To Chi Ka is a fusion album by Kazumi Watanabe. It was recorded and mixed in March 1980 during a very prolific period for Watanabe and then released in May 1980. The album features some of the most acclaimed jazz and rock musicians; part of them will follow Watanabe in other projects, too.
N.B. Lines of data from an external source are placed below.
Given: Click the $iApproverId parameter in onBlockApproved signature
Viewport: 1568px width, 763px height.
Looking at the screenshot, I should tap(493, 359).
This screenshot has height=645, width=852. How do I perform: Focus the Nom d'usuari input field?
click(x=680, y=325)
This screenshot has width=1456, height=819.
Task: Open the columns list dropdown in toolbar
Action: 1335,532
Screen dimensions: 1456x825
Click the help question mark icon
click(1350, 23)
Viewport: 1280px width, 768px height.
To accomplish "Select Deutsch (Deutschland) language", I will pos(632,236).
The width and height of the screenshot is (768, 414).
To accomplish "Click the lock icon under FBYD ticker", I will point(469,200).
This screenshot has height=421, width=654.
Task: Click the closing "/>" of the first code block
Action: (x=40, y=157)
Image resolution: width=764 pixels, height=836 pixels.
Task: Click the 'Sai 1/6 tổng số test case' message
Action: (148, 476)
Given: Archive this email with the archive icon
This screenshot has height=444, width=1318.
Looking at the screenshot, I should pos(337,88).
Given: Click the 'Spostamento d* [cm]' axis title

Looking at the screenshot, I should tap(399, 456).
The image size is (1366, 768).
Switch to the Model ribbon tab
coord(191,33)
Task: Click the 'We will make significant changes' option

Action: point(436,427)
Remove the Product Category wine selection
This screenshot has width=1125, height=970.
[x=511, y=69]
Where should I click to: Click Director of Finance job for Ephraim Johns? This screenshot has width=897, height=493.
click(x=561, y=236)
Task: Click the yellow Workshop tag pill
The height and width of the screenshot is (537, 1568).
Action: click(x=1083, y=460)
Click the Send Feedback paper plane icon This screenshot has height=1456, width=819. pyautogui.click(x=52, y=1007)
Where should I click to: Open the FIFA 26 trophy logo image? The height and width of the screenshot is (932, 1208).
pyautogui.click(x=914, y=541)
The album offers many improvisational tracks.

Track listing 
 "Liquid Fingers" 4:57
 "Black Canal" 6:46
 "To Chi Ka" 3:35
 "Cokumo Island" 8:52
 "Unicorn" 4:45
 "Don't Be Silly" 5:42
 "Sayonara" 5:29
 "Manhattan Flu Dance" 6:03

Personnel 
 Kazumi Watanabe – guitars
 Mike Mainieri – vibraphone
 Kenny Kirkland – piano
 Marcus Miller – bass
 Tony Levin – fretless bass
 Peter Erskine – drums
 Steve Jordan – percussion
 Sammy Figueroa – percussion
 Warren Bernhardt – keyboards
 Michael Brecker – tenor saxophone on #4

Musical Style 
The music of To Chi Ka reflects a fusion of jazz, rock, and traditional Japanese music. The album features a diverse range of instruments, including koto, shakuhachi, and taiko drums, as well as synthesizers and electric guitars. Watanabe's guitar work draws from both Western and Japanese musical traditions, incorporating elements of rock, jazz, and traditional Japanese music.